Trecho selecionado:
::::::::::

Assim o trono passou para seu irmão, Abdul Hamid II (1842 – 1918), o último sultão com poderes absolutos no império, e vamos entender o por que. A maioria do povo otomano acreditava que o novo sultão apoiaria os movimentos mais liberais, algo que de fato aconteceu no início de seu reinado, quando em novembro de 1876 junto aos Jovens Otomanos, ele começou a trabalhar na idealização de uma constituição para o império, e em 26 de dezembro Abdul Hamid promulgou a constituição como forma de apaziguar os ânimos devidos as revoltas que começaram no ano anterior nas províncias da Bósnia, Sérvia, Montenegro e Bulgária. Assim começou o que ficaria conhecido na história otomana como Primeira Era Constitucional, que durou de 1876 a 14 de fevereiro de 1878.

Essa constituição aumentava os poderes do parlamento, conhecido nessa época como Assembléia Geral do Império Otomano, abrigando parlamentares de todas as províncias e trabalhando em conjunto com a Cãmara dos Deputados, sendo essa com 115 deputados eleitos, e na primeira eleição da mesma, 69 deputados muçulmanos foram eleitos, sobrando apenas 46 cadeiras para as outras religiões e etnias. Apesar de não aparentar algo muito grande devido a maioria muçulmana, esse aumento de poder do parlamento mostrava o total caráter de crescimento de poder dos Jovens Otomanos bem como do liberalismo.

::::::::::

Registros extraídos:
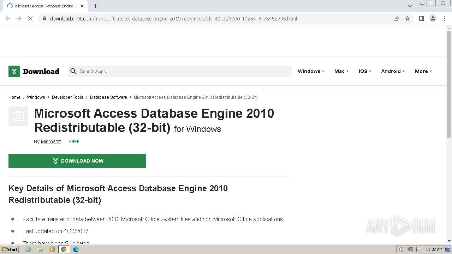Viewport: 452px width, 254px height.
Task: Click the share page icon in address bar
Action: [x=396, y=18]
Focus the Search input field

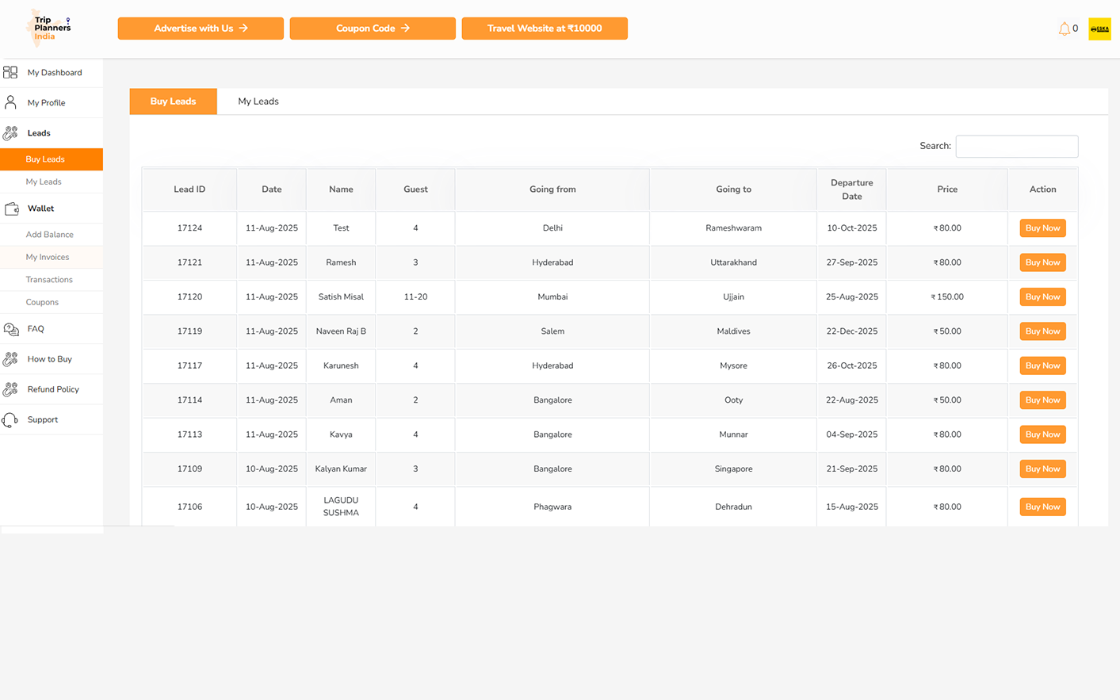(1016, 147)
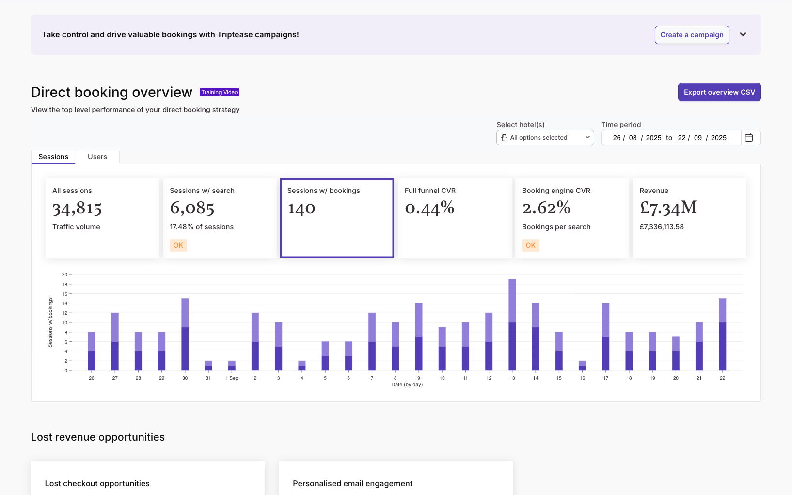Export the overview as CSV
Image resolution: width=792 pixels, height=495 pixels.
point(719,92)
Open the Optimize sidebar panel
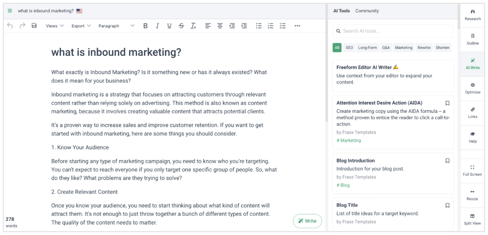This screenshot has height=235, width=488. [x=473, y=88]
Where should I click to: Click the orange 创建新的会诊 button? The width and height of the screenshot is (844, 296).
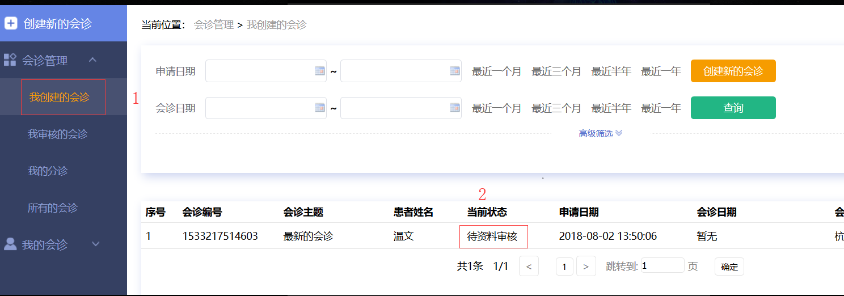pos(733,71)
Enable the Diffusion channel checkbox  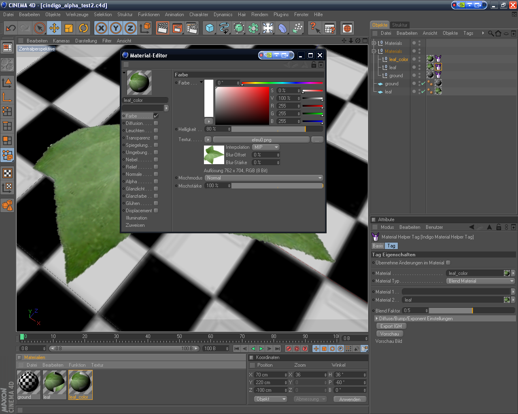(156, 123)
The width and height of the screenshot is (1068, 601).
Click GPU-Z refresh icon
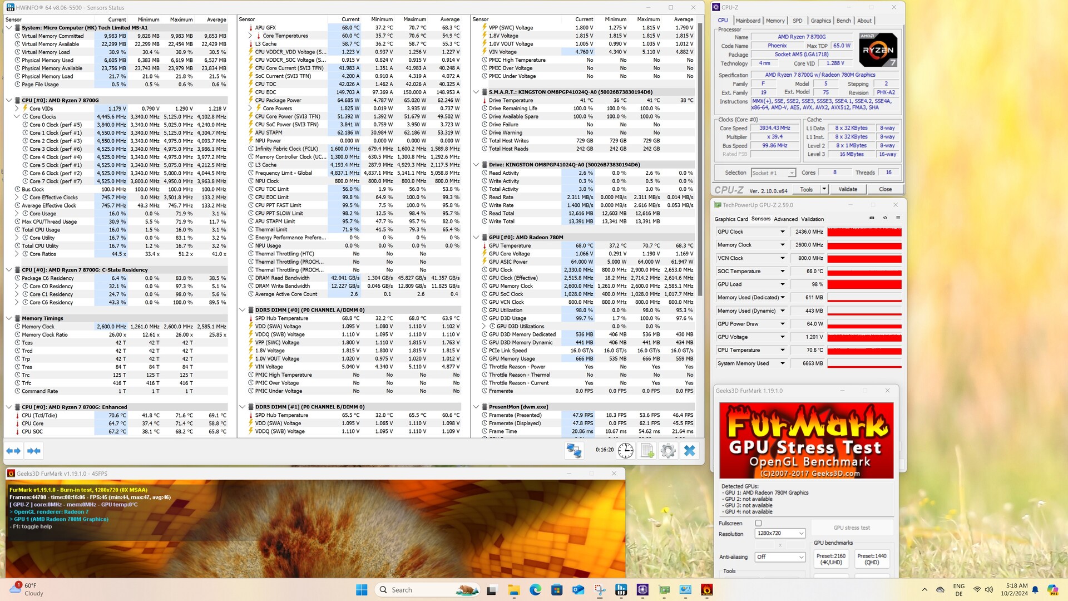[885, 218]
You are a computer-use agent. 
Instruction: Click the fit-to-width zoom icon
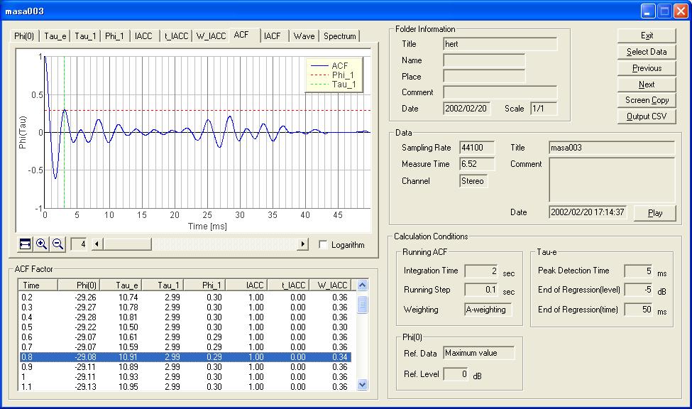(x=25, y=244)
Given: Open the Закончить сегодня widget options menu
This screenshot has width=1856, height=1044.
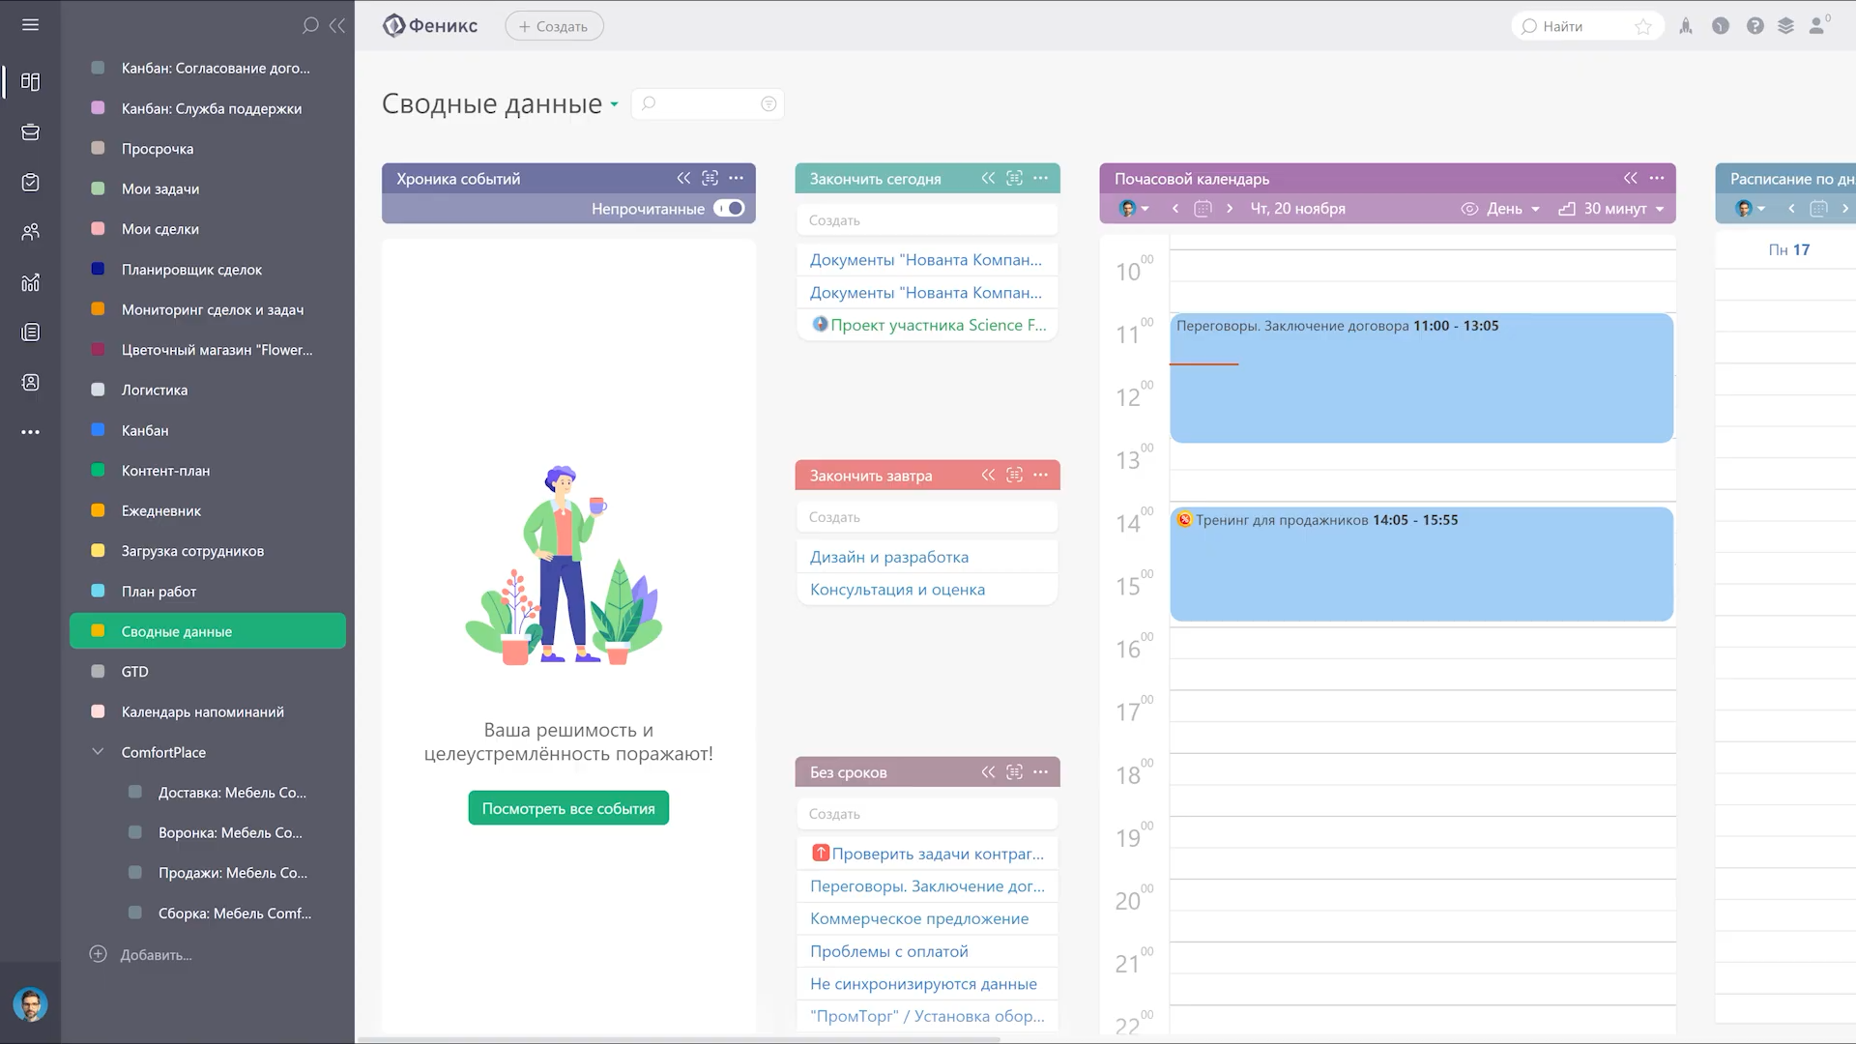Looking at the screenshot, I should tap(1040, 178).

::::::::::

Tarefa 1: Transcreva, sem mudar nada, as linhas dos registros desde o começo até a linha que contém "This screenshot has height=235, width=488.", incluindo as duas pontas. Deixe as imagens de fora da resposta.
Tarefa 2: Prossiga com o trecho sobre a Primeira Era Constitucional otomana a partir do ponto em que ele para.
O trecho e os registros são materiais separados, sem ligação entre si.

Resultado do exercício 1:
Viewport: 452px width, 254px height.
Task: Click the share page icon in address bar
Action: [x=396, y=18]
Focus the Search input field

(1016, 147)
Export the overview as CSV
Image resolution: width=792 pixels, height=495 pixels.
point(719,92)
Open the Optimize sidebar panel
This screenshot has height=235, width=488. [x=473, y=88]

Resultado do exercício 2:
Apesar da tentativa de apaziguar os ânimos com a promulgação da constituição, a situação política estava tão caótica que o mesmo não conseguiu chegar aos objetivos almejados, devido claramente a ingerencia extrangeira, já citada aqui. Um ano antes da subida ao trono de Abdul Hamid, como forma de conter as revoltas na Bulgária, o imperador otomano enviou diversas tropas ao local, e acabou massacrando cerca de 30 mil búlgaros em junho de 1876 como forma de conter a revolta, e isso chamou a atenção internacional. As notícias corriam muito rápido devido a atuação de missionários cristãos dentro do império, como o caso de George Wood (1814 – 1901) que atuava junto a armênios e búlgaros cristãos. A mais forte reação contra essas atrocidades cometidas na Bulgária veio por parte da Rússia que naquele ano começou a enviar tropas para a região. Com a interferência na região, a Bósnia acabou por ficar sob a tutela do Império Austro-Hungaro, posição firmada em dezembro de 1876, que também deu a Bulgária certa autonomia, durante a Conferência de Constantinopla. Porém em abril do ano seguinte a Rússia trairia os acordos firmados e declarava guerra ao Império Otomano.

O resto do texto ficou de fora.